Copy the records below exactly, omitting any pictures they contain.

********************

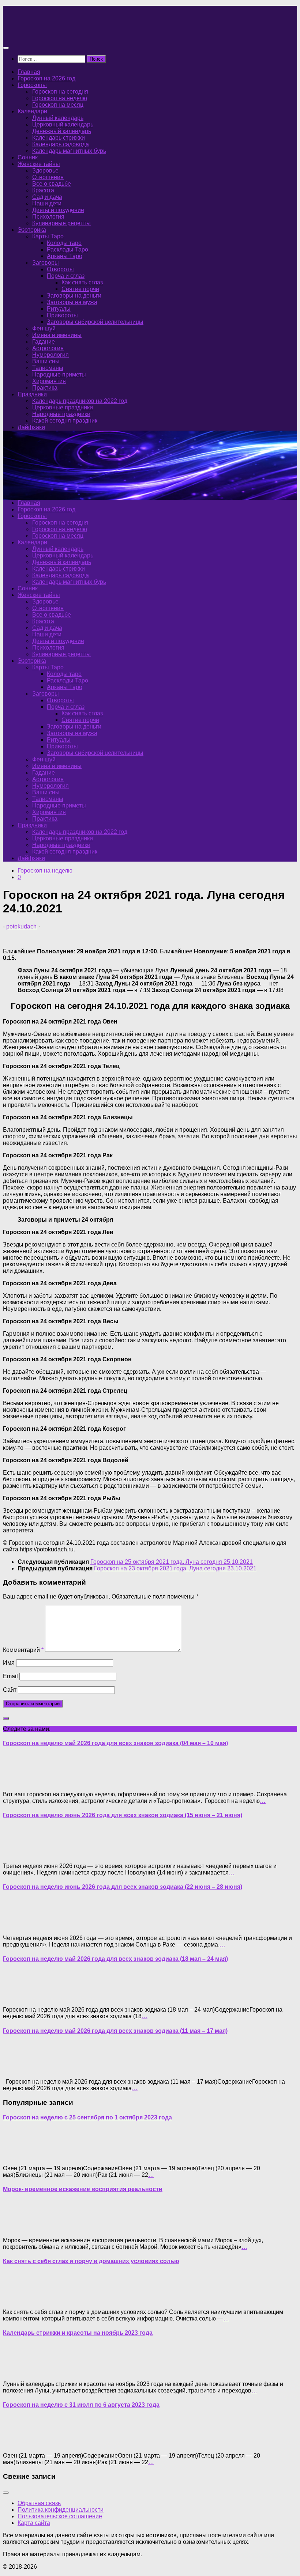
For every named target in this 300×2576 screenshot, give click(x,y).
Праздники (32, 394)
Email (10, 1676)
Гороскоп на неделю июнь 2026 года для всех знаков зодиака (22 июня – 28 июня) (122, 1887)
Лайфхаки (31, 427)
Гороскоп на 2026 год (46, 78)
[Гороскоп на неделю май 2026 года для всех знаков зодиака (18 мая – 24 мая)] (17, 1997)
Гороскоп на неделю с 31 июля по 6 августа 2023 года (81, 2405)
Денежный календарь (61, 131)
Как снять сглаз (82, 282)
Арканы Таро (64, 256)
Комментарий (23, 1650)
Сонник (28, 157)
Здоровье (45, 170)
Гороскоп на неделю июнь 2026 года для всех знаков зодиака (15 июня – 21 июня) (122, 1815)
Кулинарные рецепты (61, 223)
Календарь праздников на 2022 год (79, 401)
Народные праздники (61, 414)
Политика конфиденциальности (61, 2510)
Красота (43, 190)
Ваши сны (46, 361)
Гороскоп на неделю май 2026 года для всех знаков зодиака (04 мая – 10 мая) (115, 1743)
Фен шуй (44, 328)
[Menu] (6, 48)
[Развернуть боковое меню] (6, 1718)
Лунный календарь (57, 118)
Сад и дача (47, 197)
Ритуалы (59, 309)
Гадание (43, 341)
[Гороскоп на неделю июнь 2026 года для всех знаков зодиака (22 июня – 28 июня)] (17, 1925)
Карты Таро (48, 236)
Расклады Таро (67, 249)
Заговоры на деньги (74, 295)
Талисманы (47, 368)
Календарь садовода (60, 144)
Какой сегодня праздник (64, 420)
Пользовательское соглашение (60, 2516)
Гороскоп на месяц (57, 105)
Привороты (62, 315)
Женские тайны (39, 164)
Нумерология (50, 355)
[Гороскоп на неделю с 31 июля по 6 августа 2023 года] (17, 2443)
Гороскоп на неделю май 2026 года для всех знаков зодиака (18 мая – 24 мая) (115, 1959)
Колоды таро (64, 243)
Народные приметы (59, 374)
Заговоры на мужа (72, 302)
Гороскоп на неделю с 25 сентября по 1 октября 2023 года (87, 2117)
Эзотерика (32, 230)
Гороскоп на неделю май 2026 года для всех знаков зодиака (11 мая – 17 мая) (115, 2031)
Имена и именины (57, 335)
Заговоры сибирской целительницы (95, 322)
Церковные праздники (62, 407)
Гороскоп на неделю (59, 98)
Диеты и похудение (58, 210)
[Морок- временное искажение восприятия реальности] (17, 2228)
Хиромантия (49, 381)
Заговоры (45, 263)
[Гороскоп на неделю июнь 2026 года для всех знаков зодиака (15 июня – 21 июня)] (17, 1853)
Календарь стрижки (58, 138)
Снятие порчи (80, 289)
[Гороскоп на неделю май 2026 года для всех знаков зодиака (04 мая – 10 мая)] (17, 1782)
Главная (29, 72)
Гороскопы (32, 85)
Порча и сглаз (66, 276)
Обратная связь (39, 2503)
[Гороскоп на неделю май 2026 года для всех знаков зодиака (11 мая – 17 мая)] (17, 2069)
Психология (48, 216)
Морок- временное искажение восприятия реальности (82, 2189)
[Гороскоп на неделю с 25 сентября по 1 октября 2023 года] (17, 2156)
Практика (44, 388)
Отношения (48, 177)
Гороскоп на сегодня (60, 91)
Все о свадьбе (51, 184)
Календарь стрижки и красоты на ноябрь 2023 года (78, 2333)
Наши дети (46, 203)
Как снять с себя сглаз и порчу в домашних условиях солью (91, 2261)
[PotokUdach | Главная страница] (81, 33)
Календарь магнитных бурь (69, 151)
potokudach (21, 926)
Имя (9, 1663)
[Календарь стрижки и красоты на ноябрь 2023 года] (17, 2371)
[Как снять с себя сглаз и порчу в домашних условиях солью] (17, 2299)
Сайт (9, 1690)
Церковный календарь (62, 124)
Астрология (48, 348)
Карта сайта (34, 2523)
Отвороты (60, 269)
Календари (32, 111)
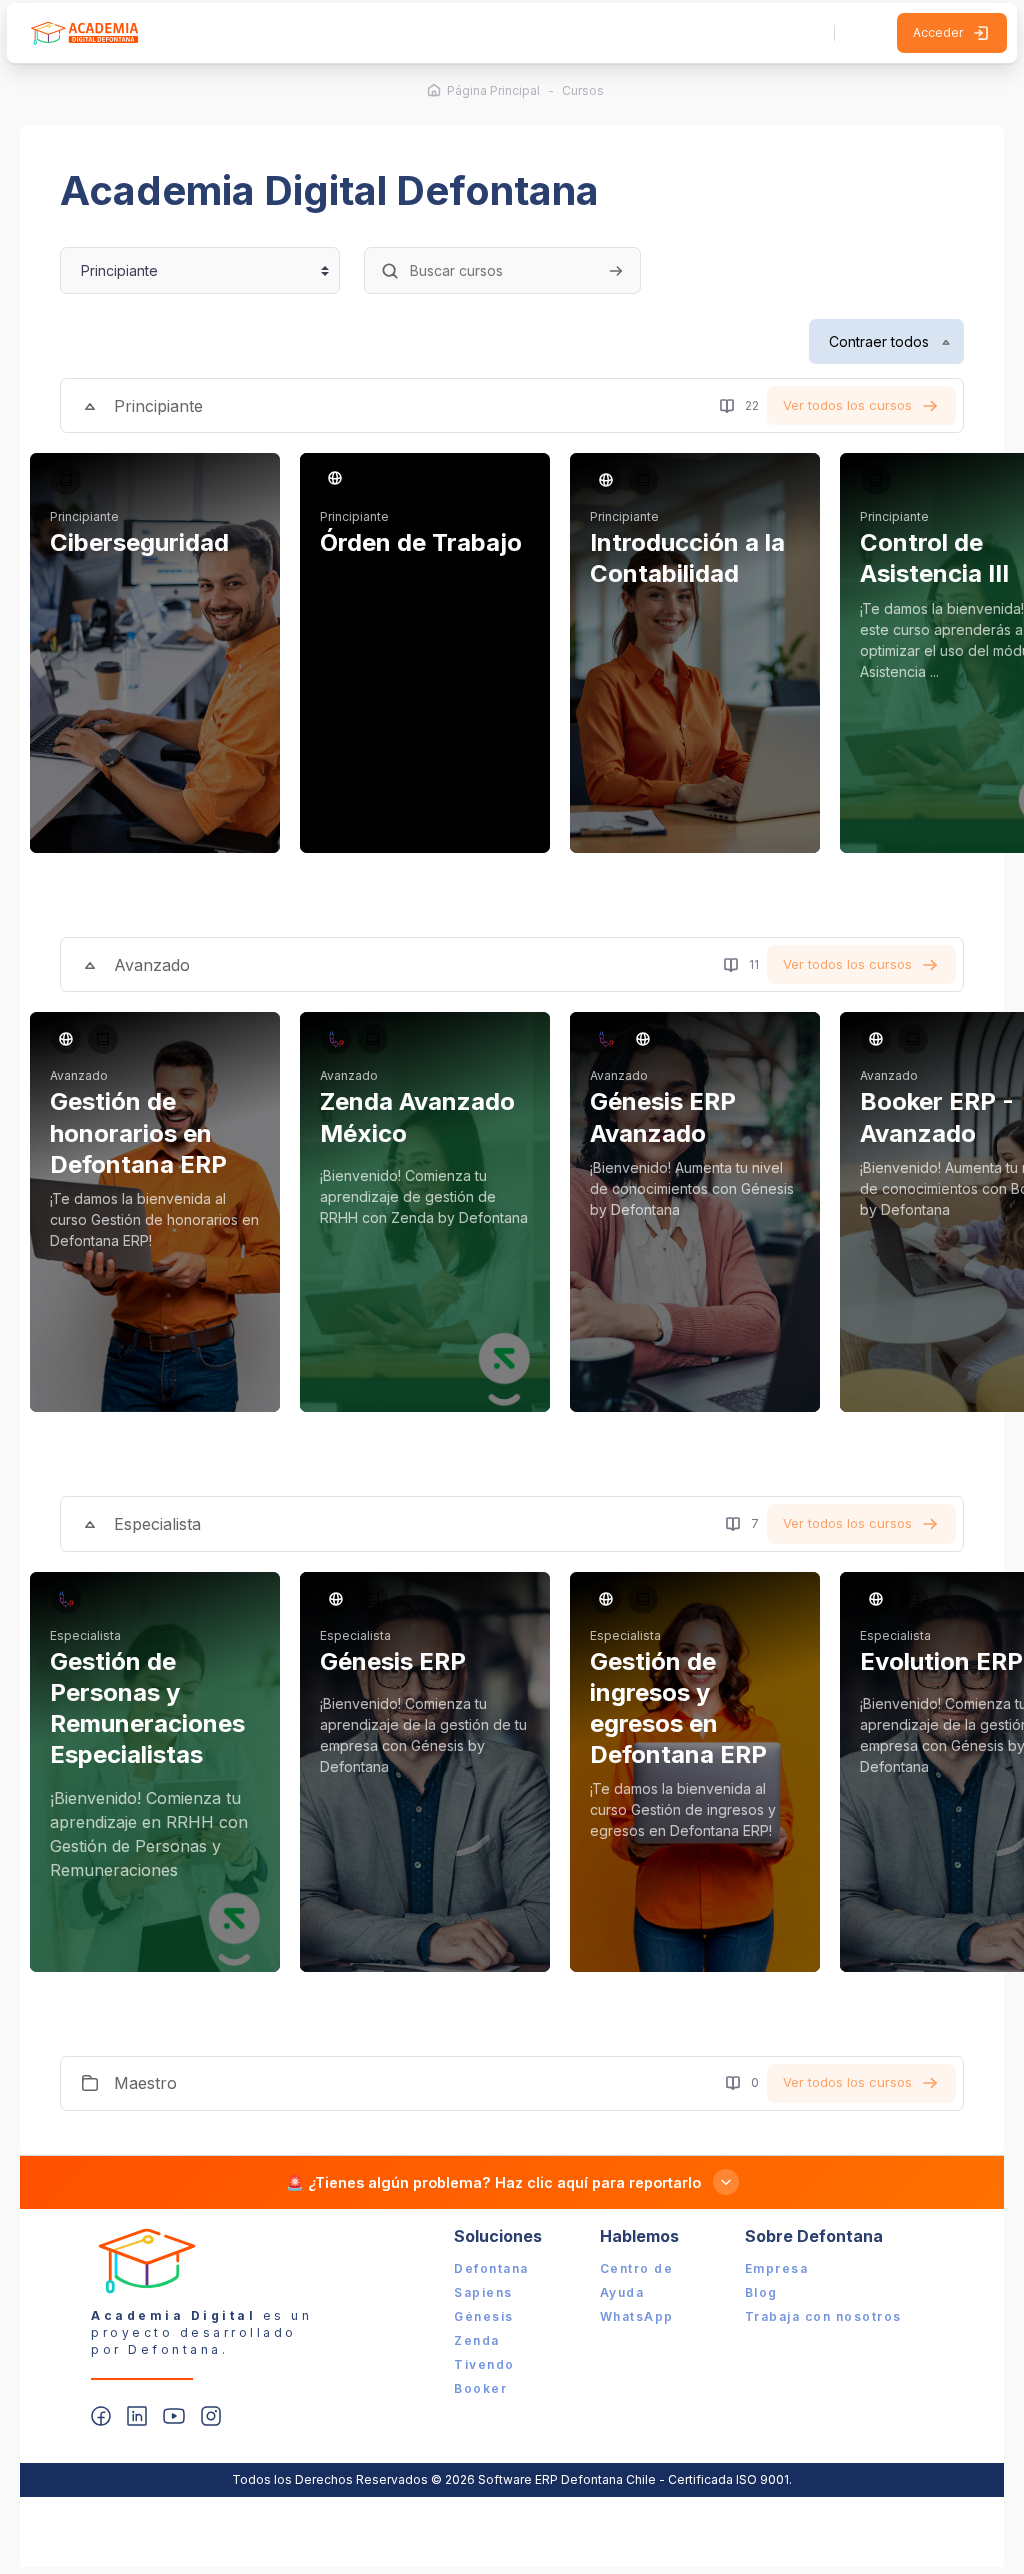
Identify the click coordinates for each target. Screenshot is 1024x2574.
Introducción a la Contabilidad (687, 558)
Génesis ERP (393, 1661)
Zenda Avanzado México (417, 1117)
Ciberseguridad (139, 542)
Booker (480, 2388)
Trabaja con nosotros (823, 2316)
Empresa (777, 2268)
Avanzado (152, 965)
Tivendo (484, 2364)
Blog (761, 2292)
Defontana (491, 2268)
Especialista (157, 1524)
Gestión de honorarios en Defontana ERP (138, 1132)
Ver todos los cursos (847, 405)
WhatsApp (637, 2316)
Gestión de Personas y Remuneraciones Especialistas (147, 1708)
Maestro (145, 2083)
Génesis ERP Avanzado (663, 1117)
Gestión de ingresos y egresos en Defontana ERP (678, 1708)
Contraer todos (879, 341)
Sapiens (483, 2292)
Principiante (158, 406)
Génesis (484, 2316)
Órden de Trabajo (421, 542)
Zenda (477, 2340)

********************

- Exercise response -
For every named target in this 300×2576 screenshot, give click(x,y).
Праздники (32, 394)
Email (10, 1676)
Гороскоп на неделю июнь 2026 года для всех знаков зодиака (22 июня – 28 июня) (122, 1887)
Лайфхаки (31, 427)
Гороскоп на 2026 год (46, 78)
[Гороскоп на неделю май 2026 года для всех знаков зодиака (18 мая – 24 мая)] (17, 1997)
Гороскоп на неделю с 31 июля по 6 августа 2023 года (81, 2405)
Денежный календарь (61, 131)
Как снять сглаз (82, 282)
Арканы Таро (64, 256)
Комментарий (23, 1650)
Сонник (28, 157)
Здоровье (45, 170)
Гороскоп на неделю июнь 2026 года для всех знаков зодиака (15 июня – 21 июня) (122, 1815)
Кулинарные рецепты (61, 223)
Календарь праздников на 2022 год (79, 401)
Народные праздники (61, 414)
Политика конфиденциальности (61, 2510)
Красота (43, 190)
Ваши сны (46, 361)
Гороскоп на неделю май 2026 года для всех знаков зодиака (04 мая – 10 мая) (115, 1743)
Фен шуй (44, 328)
[Menu] (6, 48)
[Развернуть боковое меню] (6, 1718)
Лунный календарь (57, 118)
Сад и дача (47, 197)
Ритуалы (59, 309)
Гадание (43, 341)
[Гороскоп на неделю июнь 2026 года для всех знаков зодиака (22 июня – 28 июня)] (17, 1925)
Карты Таро (48, 236)
Расклады Таро (67, 249)
Заговоры на деньги (74, 295)
Талисманы (47, 368)
Календарь садовода (60, 144)
Какой сегодня праздник (64, 420)
Пользовательское соглашение (60, 2516)
Гороскоп на месяц (57, 105)
Привороты (62, 315)
Женские тайны (39, 164)
Нумерология (50, 355)
[Гороскоп на неделю с 31 июля по 6 августа 2023 года] (17, 2443)
Гороскоп на неделю май 2026 года для всех знаков зодиака (18 мая – 24 мая) (115, 1959)
Колоды таро (64, 243)
Народные приметы (59, 374)
Заговоры на мужа (72, 302)
Гороскоп на неделю с 25 сентября по 1 октября 2023 года (87, 2117)
Эзотерика (32, 230)
Гороскоп на неделю май 2026 года для всех знаков зодиака (11 мая – 17 мая) (115, 2031)
Имена и именины (57, 335)
Заговоры сибирской целительницы (95, 322)
Церковные праздники (62, 407)
Гороскоп на неделю (59, 98)
Диеты и похудение (58, 210)
[Морок- временное искажение восприятия реальности] (17, 2228)
Хиромантия (49, 381)
Заговоры (45, 263)
[Гороскоп на неделю июнь 2026 года для всех знаков зодиака (15 июня – 21 июня)] (17, 1853)
Календарь стрижки (58, 138)
Снятие порчи (80, 289)
[Гороскоп на неделю май 2026 года для всех знаков зодиака (04 мая – 10 мая)] (17, 1782)
Главная (29, 72)
Гороскопы (32, 85)
Порча и сглаз (66, 276)
Обратная связь (39, 2503)
[Гороскоп на неделю май 2026 года для всех знаков зодиака (11 мая – 17 мая)] (17, 2069)
Психология (48, 216)
Морок- временное искажение восприятия реальности (82, 2189)
[Гороскоп на неделю с 25 сентября по 1 октября 2023 года] (17, 2156)
Практика (44, 388)
Отношения (48, 177)
Гороскоп на сегодня (60, 91)
Все о свадьбе (51, 184)
Календарь стрижки и красоты на ноябрь 2023 года (78, 2333)
Наши дети (46, 203)
Как снять с себя сглаз и порчу в домашних условиях солью (91, 2261)
[PotokUdach | Главная страница] (81, 33)
Календарь магнитных бурь (69, 151)
potokudach (21, 926)
Имя (9, 1663)
[Календарь стрижки и красоты на ноябрь 2023 года] (17, 2371)
[Как снять с себя сглаз и порчу в домашних условиях солью] (17, 2299)
Сайт (9, 1690)
Церковный календарь (62, 124)
Астрология (48, 348)
Карта сайта (34, 2523)
Отвороты (60, 269)
Календари (32, 111)
Identify the click coordinates for each target. Screenshot is 1024x2574.
Introducción a la Contabilidad (687, 558)
Génesis ERP (393, 1661)
Zenda Avanzado México (417, 1117)
Ciberseguridad (139, 542)
Booker (480, 2388)
Trabaja con nosotros (823, 2316)
Empresa (777, 2268)
Avanzado (152, 965)
Tivendo (484, 2364)
Blog (761, 2292)
Defontana (491, 2268)
Especialista (157, 1524)
Gestión de honorarios en Defontana ERP (138, 1132)
Ver todos los cursos (847, 405)
WhatsApp (637, 2316)
Gestión de Personas y Remuneraciones Especialistas (147, 1708)
Maestro (145, 2083)
Génesis ERP Avanzado (663, 1117)
Gestión de ingresos y egresos en Defontana ERP (678, 1708)
Contraer todos (879, 341)
Sapiens (483, 2292)
Principiante (158, 406)
Génesis (484, 2316)
Órden de Trabajo (421, 542)
Zenda (477, 2340)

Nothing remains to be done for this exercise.